Document text |
*** Block opens ***
Informer: Let's try to keep the peace, shall we

Premier Daniel Andrews.
Premier Daniel Andrews.

Last I checked we lived in Australia - the land of a 'fair go' and 'no worries'.

Not the kind of place where people publicly threatened our serving politicians, and their families, with violence.

In recent weeks we've read about Kyle Rittenhouse's trial for the alleged murder of protesters in the US and the stabbing death of British MP David Amess.

But it was today's news that Victorian police had charged a man who allegedly encouraged protestors to bring firearms to a rally to attack the state's Premier that hit closest to home.

Prime Minister Scott Morrison told reporters today that intimidation had "no place" in public debate.

"We're a civil, peaceful society. Where we have disagreements, we don't handle them with violence. There can be no tolerance for that," he said.

The PM also acknowledged that people were frustrated after two years of lockdowns and restrictions.

Sure, frustration is a completely normal reaction, but using a makeshift noose and a doll of Victorian Premier Dan Andrews to attempt a mock-execution to demonstrate that frustration crosses a line.

Andrews said yesterday that his wife and children had also been threatened and called the "appalling" behaviour "potentially criminal".

We've all been through the wringer over the past two years and it's fair to say that some have had it worse than others - especially in Melbourne, the world's most locked down city.

But freedom is already in sight.

Well, for the nearly 90 per cent of Victorians who are fully vaccinated anyways.

Andrews announced sweeping changes to the state's COVID restrictions this afternoon.

Nearly all restrictions will be lifted across the state from 11.59pm tonight for those who have received both jabs.

Victoria recorded more than 1000 new COVID cases today but Andrews said the state would reach its 90 per cent jab goal this weekend.

Up in NSW COVID cases have risen again for the third day in a row, but numbers have managed to stay under the 300 mark.

However, all eyes in NSW are firmly planted on the William Tyrrell investigation.

Police revealed that ground penetrating radar would be used on the concrete slab of the garage at the northern NSW home were William disappeared back in 2014.

Another item found at another search location yesterday has also been sent away for forensic analysis.

However, the former leader of the investigation, Gary Jubelin, told 2GB radio he was "frustrated" by claims made this week by the Police Commissioner that time had been wasted on the case.

He said all possible scenarios around what might have happened to the three-year-old boy were considered.

Jubelin also warned the public not to make assumptions about the case.

So now we continue to wait and hope for a resolution.
*** Block closes ***
Exercise data |
*** Block opens ***
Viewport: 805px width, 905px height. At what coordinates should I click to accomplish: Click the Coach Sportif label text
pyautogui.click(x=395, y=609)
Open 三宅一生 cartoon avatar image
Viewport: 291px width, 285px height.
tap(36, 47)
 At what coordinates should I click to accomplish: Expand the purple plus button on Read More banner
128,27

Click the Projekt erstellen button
*** Block closes ***
*** Block opens ***
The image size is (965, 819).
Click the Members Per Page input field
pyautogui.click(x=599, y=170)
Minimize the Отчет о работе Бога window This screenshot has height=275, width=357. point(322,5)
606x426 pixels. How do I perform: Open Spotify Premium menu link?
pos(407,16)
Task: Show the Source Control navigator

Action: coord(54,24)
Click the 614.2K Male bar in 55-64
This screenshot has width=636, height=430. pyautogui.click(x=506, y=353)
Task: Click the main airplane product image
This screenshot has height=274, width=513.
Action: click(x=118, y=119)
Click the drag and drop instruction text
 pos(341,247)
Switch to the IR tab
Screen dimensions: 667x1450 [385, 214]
*** Block closes ***
Decide whether each statement agrees with the news column on threats against Victoria's Premier. Answer yes or no for each, and quote the column's deciding words. 1. Andrews said his wife and children had also been threatened. 2. Victoria recorded fewer than 1000 new COVID cases today. 3. William Tyrrell disappeared in 2014.

1. Yes: "his wife and children had also been threatened"
2. No: "Victoria recorded more than 1000 new COVID cases today"
3. Yes: "William disappeared back in 2014"